RECORDS SUPPLIED: Begin

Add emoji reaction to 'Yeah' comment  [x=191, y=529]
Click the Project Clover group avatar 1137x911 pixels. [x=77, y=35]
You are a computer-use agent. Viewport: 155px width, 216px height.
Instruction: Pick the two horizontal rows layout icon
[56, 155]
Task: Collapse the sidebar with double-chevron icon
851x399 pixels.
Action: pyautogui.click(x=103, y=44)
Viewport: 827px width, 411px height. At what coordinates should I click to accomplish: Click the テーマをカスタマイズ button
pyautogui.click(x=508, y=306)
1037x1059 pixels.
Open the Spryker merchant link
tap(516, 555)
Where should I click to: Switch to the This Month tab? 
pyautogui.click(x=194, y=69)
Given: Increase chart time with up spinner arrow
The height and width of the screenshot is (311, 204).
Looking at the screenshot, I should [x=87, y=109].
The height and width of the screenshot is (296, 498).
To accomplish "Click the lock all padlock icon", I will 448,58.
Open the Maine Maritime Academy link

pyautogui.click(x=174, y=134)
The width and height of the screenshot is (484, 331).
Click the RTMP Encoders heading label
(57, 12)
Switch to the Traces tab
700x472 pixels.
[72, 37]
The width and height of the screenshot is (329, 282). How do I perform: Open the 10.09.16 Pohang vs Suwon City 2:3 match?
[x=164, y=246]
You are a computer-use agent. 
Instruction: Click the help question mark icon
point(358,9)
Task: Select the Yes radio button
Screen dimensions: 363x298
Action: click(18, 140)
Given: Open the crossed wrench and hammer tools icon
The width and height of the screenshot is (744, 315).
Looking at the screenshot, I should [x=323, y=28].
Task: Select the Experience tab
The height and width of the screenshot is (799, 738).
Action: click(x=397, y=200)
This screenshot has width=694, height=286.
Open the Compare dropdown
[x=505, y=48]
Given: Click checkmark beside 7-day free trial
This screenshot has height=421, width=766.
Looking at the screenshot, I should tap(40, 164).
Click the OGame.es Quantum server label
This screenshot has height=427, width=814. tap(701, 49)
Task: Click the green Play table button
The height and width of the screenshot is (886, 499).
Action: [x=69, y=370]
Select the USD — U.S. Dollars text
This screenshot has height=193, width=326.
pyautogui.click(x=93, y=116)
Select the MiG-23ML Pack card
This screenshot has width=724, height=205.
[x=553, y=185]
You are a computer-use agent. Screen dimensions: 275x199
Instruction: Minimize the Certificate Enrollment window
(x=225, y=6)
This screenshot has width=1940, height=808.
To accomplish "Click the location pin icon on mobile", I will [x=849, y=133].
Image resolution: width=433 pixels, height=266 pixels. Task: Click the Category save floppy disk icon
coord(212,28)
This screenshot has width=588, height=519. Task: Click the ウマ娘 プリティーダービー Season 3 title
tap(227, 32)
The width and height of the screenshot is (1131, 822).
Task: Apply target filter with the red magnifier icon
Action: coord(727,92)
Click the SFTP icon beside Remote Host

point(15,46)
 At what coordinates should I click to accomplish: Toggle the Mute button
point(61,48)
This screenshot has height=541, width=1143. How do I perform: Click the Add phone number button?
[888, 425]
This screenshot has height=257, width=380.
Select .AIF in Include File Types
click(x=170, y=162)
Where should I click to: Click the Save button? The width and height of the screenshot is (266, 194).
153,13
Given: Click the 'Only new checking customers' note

RECORDS SUPPLIED: End

_INSTRUCTIONS FOR THE TASK_
Compute the number of lines above that contain the string "agent". Reply with that value only.

_OUTPUT OF THE TASK_
3